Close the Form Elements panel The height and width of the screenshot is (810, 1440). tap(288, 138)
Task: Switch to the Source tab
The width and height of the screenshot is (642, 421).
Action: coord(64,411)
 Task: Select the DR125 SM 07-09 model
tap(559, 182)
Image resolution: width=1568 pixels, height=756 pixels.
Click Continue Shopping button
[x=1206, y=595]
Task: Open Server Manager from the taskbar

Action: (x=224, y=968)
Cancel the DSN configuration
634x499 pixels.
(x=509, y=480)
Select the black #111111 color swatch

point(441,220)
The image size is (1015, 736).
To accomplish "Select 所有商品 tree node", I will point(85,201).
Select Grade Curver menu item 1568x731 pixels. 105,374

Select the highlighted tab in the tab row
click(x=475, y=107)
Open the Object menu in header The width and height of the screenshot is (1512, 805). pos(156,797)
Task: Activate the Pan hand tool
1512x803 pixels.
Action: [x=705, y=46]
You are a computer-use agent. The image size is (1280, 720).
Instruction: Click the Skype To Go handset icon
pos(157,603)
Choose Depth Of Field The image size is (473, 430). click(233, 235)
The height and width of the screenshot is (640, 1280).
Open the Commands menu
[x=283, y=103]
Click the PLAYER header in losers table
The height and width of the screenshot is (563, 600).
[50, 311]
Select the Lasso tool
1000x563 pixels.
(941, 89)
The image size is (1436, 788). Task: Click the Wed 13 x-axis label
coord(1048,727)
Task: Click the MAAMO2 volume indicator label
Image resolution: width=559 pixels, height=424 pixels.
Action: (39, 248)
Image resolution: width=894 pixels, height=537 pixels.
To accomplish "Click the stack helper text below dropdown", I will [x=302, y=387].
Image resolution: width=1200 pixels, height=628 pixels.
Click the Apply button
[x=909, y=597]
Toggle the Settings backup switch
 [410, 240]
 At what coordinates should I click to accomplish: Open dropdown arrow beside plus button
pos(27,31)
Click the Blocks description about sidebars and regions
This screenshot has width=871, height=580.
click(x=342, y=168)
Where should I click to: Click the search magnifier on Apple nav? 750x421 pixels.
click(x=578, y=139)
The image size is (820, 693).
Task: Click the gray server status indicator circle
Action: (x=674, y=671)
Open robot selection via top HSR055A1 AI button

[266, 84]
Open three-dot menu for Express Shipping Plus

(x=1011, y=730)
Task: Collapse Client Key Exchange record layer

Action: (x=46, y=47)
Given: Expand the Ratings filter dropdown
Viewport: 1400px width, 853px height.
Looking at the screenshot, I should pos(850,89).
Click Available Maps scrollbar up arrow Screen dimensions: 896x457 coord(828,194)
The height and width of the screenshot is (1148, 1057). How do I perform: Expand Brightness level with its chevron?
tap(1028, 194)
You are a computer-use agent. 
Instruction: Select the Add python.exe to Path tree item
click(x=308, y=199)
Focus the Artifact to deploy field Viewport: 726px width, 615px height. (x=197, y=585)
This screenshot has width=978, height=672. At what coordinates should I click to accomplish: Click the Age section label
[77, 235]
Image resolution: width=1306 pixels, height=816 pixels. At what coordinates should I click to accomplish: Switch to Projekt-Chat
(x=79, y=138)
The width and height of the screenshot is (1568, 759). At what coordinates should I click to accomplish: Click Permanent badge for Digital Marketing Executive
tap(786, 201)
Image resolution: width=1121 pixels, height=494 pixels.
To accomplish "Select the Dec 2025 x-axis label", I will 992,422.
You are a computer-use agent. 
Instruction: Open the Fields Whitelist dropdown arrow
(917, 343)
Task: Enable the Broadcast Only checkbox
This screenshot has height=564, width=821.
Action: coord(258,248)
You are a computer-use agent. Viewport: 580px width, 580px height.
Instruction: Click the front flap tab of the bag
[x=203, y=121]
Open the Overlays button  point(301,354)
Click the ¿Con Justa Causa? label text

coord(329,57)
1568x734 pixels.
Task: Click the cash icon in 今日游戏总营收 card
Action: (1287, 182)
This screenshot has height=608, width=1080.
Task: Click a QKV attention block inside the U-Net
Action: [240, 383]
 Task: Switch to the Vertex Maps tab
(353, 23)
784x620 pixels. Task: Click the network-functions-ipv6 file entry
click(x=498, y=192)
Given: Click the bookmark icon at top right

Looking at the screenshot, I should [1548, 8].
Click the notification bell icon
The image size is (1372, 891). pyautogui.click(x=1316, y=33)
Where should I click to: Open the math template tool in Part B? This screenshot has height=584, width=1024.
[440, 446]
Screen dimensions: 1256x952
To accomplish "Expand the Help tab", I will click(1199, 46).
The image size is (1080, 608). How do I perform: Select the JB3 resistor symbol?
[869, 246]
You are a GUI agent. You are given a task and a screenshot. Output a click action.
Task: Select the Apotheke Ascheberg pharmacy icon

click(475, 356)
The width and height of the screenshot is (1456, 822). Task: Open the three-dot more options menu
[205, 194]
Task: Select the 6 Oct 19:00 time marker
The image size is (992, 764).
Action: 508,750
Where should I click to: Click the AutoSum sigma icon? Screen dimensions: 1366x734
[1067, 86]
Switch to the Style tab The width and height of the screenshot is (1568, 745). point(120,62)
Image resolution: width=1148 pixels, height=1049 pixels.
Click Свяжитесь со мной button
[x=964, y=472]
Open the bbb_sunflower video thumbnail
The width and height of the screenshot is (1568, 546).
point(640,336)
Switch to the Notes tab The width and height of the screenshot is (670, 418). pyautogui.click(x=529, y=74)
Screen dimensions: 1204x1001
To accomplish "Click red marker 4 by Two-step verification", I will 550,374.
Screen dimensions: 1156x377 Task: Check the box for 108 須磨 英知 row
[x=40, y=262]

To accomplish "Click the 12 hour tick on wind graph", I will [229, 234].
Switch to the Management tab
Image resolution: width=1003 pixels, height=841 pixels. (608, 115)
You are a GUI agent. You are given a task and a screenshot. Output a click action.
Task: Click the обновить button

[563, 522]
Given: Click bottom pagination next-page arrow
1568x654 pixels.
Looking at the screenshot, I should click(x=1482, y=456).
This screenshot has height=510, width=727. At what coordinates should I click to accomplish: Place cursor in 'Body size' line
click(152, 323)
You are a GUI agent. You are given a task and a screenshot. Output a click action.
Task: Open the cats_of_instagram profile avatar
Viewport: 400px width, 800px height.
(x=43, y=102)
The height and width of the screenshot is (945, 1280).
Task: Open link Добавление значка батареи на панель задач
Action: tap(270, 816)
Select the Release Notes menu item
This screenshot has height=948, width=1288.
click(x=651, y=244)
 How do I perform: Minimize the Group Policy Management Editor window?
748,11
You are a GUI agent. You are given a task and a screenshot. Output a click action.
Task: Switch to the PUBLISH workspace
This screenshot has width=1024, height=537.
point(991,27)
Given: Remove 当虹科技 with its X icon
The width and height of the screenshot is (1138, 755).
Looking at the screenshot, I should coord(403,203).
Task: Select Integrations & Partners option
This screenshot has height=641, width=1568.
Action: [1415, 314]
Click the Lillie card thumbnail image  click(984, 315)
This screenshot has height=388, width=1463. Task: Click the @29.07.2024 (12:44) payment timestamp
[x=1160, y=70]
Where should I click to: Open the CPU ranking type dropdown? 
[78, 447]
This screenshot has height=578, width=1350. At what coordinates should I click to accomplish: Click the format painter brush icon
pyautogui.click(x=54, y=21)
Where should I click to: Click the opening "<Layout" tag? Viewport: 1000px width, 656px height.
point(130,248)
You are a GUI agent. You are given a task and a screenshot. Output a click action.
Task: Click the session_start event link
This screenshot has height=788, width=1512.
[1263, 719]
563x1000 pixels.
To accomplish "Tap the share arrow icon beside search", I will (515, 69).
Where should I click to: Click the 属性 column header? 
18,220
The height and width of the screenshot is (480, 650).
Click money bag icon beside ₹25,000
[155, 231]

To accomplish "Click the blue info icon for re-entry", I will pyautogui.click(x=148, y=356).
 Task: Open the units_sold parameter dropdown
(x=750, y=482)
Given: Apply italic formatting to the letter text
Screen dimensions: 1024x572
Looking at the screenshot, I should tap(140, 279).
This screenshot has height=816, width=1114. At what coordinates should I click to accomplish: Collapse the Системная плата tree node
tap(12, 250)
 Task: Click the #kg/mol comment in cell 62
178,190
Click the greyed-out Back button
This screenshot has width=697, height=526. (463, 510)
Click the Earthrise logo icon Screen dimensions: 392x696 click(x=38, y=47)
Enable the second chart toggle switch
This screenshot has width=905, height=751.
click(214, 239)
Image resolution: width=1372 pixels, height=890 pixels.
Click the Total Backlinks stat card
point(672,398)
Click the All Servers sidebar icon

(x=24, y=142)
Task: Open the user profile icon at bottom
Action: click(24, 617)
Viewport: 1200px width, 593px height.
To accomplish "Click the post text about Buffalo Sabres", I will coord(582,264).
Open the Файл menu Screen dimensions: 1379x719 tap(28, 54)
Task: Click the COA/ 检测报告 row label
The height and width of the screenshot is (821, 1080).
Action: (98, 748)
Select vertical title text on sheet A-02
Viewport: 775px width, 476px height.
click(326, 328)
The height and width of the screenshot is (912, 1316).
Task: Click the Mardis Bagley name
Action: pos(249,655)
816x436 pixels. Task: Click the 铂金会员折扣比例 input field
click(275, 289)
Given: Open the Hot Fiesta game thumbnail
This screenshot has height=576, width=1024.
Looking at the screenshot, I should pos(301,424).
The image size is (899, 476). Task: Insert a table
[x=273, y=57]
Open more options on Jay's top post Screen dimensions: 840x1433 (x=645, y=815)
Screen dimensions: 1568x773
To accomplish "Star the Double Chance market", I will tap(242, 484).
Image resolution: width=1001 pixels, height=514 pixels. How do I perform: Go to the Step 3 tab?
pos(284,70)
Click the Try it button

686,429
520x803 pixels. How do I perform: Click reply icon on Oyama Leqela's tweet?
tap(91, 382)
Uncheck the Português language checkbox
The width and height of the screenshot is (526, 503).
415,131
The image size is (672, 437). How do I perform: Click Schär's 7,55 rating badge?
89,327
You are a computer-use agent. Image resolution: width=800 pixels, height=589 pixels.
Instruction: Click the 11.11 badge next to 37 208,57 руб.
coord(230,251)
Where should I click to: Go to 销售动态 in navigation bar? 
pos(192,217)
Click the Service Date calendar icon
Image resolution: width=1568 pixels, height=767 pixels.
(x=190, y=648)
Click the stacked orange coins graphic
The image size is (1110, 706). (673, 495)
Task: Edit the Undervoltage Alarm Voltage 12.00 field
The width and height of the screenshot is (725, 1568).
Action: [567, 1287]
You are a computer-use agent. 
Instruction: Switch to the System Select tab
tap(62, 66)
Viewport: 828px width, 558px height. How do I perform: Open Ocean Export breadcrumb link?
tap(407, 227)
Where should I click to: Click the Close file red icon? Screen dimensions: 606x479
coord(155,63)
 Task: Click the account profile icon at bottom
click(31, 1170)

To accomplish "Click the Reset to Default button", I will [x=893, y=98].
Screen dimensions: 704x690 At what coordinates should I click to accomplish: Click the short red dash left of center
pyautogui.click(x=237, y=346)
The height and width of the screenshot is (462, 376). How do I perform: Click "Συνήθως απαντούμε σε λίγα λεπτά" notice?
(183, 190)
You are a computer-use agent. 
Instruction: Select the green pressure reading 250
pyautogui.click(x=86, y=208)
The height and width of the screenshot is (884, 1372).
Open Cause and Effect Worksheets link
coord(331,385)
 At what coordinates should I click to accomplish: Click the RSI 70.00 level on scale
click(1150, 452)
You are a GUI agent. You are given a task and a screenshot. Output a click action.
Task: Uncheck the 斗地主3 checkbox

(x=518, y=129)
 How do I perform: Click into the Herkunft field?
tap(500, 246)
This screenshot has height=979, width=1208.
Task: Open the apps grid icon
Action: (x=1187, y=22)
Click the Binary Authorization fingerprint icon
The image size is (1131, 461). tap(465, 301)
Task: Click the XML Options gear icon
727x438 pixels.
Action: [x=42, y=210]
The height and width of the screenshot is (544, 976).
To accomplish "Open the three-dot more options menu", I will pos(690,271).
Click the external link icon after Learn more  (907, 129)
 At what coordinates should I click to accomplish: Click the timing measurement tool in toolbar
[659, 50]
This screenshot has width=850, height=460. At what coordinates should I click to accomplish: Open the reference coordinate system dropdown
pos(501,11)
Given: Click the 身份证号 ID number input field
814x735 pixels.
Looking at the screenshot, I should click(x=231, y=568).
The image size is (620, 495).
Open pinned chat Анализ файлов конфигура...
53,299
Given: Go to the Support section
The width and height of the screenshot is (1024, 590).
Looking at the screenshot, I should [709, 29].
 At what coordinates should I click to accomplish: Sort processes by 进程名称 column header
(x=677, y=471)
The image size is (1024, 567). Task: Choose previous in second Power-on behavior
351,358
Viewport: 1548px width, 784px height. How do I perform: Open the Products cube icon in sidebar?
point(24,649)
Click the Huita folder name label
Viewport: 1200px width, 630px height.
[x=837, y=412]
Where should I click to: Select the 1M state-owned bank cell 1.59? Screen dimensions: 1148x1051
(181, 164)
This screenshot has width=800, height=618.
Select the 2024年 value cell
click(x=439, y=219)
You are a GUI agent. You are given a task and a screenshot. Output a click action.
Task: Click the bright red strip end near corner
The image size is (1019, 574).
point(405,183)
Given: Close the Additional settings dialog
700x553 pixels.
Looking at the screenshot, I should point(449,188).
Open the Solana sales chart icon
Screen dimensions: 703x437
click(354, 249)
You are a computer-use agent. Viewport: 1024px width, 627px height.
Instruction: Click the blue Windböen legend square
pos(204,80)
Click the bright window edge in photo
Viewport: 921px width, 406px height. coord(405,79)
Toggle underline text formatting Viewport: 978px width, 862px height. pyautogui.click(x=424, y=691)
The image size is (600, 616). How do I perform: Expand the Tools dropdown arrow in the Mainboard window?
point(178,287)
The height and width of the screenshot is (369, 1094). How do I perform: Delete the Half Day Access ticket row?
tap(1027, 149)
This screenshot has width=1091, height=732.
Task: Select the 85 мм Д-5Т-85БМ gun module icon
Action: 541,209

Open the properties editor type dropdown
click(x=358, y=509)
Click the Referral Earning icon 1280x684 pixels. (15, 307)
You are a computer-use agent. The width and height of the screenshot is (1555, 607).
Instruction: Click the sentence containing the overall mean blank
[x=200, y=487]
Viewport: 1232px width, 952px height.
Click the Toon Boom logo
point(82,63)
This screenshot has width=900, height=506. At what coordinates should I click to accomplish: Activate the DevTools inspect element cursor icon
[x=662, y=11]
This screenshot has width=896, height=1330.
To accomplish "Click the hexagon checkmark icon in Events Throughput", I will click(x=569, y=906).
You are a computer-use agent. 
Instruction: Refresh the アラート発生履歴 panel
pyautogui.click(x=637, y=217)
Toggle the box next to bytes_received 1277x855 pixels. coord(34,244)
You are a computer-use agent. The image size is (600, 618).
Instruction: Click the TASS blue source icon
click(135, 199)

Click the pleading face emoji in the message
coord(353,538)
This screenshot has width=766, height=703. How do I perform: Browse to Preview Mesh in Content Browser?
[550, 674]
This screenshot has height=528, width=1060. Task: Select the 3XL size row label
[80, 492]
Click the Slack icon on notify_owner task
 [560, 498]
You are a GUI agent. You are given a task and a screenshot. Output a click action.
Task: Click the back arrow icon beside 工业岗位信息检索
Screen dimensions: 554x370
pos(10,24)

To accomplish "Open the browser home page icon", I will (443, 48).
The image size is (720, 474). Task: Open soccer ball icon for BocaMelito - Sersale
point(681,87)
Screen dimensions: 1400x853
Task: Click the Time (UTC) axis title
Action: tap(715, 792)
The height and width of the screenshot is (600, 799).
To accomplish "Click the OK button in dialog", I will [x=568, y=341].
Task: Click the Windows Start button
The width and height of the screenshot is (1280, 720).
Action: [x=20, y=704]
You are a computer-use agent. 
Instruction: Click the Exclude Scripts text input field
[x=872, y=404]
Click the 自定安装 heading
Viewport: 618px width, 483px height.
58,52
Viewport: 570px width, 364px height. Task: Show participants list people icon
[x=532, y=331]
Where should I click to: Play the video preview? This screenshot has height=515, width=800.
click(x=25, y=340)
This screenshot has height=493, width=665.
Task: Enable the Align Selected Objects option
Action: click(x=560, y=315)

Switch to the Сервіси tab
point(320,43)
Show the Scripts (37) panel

****

◆ **The problem**:
Your answer should hold every line of the entries that contains the string "thumbnail".

◆ **Answer to the exercise**:
Open the bbb_sunflower video thumbnail
Click the Lillie card thumbnail image  click(984, 315)
Given: Open the Hot Fiesta game thumbnail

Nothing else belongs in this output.